• **WORK ORDER**: After locating the line that contains "This screenshot has height=375, width=947." in the records below, write out exactly that line and each line after it through the one that contains "Add this email", and nothing else.
** AVAILABLE RECORDS follows **
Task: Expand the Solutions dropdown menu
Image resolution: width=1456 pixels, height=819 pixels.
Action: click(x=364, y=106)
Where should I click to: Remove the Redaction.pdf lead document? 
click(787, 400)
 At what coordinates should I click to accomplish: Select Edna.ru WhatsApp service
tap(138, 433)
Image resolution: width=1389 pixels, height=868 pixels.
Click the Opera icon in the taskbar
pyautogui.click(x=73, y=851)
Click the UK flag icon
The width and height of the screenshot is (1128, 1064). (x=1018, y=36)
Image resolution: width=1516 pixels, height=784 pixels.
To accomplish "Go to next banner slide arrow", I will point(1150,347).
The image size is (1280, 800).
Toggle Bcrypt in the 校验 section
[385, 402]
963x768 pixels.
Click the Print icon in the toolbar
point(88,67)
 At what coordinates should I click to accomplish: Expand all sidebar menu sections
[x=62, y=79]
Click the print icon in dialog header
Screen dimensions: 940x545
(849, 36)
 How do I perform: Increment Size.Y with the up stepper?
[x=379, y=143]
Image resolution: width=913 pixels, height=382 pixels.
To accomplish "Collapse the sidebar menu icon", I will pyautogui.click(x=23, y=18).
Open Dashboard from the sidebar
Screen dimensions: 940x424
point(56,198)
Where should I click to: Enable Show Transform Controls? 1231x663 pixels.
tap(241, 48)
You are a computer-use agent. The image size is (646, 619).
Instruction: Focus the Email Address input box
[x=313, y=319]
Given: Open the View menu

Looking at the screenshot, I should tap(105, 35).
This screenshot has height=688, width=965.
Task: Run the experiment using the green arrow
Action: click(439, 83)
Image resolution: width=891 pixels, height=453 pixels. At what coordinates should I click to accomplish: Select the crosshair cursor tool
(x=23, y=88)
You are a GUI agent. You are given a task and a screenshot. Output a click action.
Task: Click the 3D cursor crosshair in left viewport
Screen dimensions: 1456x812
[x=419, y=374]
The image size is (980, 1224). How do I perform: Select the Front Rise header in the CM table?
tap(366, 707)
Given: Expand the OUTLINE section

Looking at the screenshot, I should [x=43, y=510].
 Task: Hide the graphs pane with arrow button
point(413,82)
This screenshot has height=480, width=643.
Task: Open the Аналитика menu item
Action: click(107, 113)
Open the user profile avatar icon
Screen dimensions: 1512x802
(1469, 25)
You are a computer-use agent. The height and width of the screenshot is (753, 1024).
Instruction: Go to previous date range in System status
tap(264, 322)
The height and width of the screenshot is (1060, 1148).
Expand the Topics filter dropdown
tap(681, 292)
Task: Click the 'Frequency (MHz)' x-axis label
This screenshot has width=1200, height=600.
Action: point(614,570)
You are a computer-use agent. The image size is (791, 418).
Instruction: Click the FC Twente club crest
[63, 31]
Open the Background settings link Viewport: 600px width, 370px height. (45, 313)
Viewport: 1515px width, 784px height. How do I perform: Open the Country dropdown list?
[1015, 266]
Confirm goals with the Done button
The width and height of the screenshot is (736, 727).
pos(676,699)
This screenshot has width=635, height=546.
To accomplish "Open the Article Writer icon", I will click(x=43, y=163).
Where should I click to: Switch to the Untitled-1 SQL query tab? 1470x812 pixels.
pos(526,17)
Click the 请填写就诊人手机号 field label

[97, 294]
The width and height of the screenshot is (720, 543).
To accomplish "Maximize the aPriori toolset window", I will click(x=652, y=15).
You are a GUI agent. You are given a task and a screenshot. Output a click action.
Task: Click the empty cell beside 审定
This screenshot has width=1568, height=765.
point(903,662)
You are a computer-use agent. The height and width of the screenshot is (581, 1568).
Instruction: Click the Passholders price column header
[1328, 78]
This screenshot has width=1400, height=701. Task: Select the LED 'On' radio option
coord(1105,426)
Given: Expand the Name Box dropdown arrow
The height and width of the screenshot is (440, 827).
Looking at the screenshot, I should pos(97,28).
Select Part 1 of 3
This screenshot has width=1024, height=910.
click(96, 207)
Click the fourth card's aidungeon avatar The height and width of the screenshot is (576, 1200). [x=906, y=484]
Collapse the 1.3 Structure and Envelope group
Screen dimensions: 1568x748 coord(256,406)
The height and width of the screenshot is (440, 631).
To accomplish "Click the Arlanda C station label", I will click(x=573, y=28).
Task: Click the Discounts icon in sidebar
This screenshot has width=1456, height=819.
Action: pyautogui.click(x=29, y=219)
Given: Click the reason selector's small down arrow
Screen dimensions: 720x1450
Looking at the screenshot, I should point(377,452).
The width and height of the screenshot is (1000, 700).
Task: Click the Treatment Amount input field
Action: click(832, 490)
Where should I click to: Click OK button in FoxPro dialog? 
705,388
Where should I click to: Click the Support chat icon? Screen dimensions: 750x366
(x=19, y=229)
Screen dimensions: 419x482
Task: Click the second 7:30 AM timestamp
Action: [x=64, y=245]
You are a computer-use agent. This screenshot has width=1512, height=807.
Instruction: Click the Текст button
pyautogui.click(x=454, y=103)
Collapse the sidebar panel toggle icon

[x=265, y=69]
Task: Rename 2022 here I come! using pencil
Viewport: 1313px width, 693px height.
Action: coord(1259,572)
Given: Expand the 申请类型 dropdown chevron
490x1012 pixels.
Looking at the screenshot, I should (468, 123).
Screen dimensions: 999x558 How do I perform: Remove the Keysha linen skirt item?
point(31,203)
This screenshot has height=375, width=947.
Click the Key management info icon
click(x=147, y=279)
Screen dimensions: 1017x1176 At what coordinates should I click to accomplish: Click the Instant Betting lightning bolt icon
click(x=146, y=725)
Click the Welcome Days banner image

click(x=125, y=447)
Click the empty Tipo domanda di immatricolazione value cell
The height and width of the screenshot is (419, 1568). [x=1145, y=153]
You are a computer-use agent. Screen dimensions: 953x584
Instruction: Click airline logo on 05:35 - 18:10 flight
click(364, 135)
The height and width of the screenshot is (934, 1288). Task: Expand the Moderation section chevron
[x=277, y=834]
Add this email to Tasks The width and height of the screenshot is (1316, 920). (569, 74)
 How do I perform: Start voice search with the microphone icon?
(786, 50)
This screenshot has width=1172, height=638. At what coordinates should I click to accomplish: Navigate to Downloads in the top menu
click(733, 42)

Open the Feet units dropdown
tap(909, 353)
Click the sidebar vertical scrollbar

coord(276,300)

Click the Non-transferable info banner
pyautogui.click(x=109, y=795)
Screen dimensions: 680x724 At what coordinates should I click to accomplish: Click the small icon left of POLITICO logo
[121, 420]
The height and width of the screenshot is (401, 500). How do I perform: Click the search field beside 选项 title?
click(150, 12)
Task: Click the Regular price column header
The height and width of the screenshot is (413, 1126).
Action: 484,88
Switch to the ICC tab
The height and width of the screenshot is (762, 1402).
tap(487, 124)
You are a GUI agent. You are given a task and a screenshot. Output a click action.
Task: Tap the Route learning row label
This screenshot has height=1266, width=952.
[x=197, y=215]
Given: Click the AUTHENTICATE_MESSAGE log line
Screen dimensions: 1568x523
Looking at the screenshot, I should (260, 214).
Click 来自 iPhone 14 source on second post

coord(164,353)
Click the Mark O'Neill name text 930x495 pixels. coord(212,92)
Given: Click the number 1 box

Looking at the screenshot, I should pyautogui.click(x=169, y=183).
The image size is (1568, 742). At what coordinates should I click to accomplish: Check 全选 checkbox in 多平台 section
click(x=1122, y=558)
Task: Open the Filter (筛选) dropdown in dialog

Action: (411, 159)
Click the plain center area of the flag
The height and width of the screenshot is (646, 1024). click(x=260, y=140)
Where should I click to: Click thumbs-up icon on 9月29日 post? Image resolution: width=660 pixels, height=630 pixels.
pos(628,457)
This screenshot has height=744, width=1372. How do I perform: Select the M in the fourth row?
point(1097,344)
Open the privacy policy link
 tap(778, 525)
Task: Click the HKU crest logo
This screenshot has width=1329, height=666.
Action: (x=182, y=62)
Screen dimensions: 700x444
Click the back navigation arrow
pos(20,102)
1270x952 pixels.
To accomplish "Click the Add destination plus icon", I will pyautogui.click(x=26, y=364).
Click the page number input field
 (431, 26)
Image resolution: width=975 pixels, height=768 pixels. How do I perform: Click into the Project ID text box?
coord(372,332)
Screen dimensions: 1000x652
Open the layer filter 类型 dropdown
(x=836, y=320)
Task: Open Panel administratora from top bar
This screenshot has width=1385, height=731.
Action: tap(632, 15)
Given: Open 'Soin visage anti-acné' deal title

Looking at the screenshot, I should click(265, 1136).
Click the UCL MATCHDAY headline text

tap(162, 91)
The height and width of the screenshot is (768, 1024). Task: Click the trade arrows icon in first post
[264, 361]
** End of AVAILABLE RECORDS **
• **COMPLETED EXERCISE**:
This screenshot has height=375, width=947.
Click the Key management info icon
click(x=147, y=279)
Screen dimensions: 1017x1176 At what coordinates should I click to accomplish: Click the Instant Betting lightning bolt icon
click(x=146, y=725)
Click the Welcome Days banner image

click(x=125, y=447)
Click the empty Tipo domanda di immatricolazione value cell
The height and width of the screenshot is (419, 1568). [x=1145, y=153]
You are a computer-use agent. Screen dimensions: 953x584
Instruction: Click airline logo on 05:35 - 18:10 flight
click(364, 135)
The height and width of the screenshot is (934, 1288). Task: Expand the Moderation section chevron
[x=277, y=834]
Add this email to Tasks The width and height of the screenshot is (1316, 920). (569, 74)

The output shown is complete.